From the entries below, retype only the lines from the one with "Add a new filter with plus button" through the one with "This screenshot has", exactly as written.

— Supplied material —
◆ ◆ ◆ ◆ ◆ ◆ ◆

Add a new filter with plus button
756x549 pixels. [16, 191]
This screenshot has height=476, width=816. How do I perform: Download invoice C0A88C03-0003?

◆ ◆ ◆ ◆ ◆ ◆ ◆

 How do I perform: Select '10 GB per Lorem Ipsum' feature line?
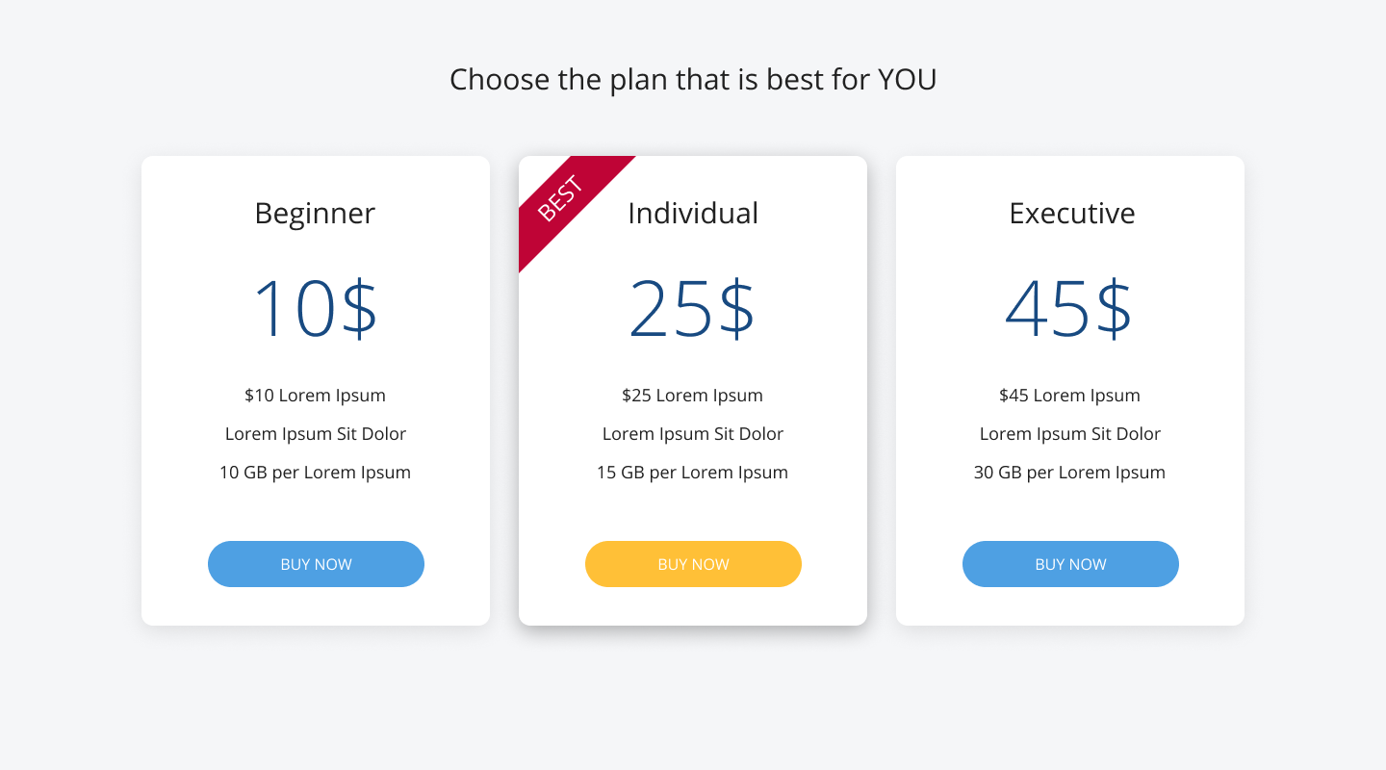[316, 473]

◆ ◆ ◆ ◆ ◆ ◆ ◆

— Solution for this task —
Add a new filter with plus button
756x549 pixels. [16, 191]
This screenshot has height=476, width=816. How do I perform: Download invoice C0A88C03-0003?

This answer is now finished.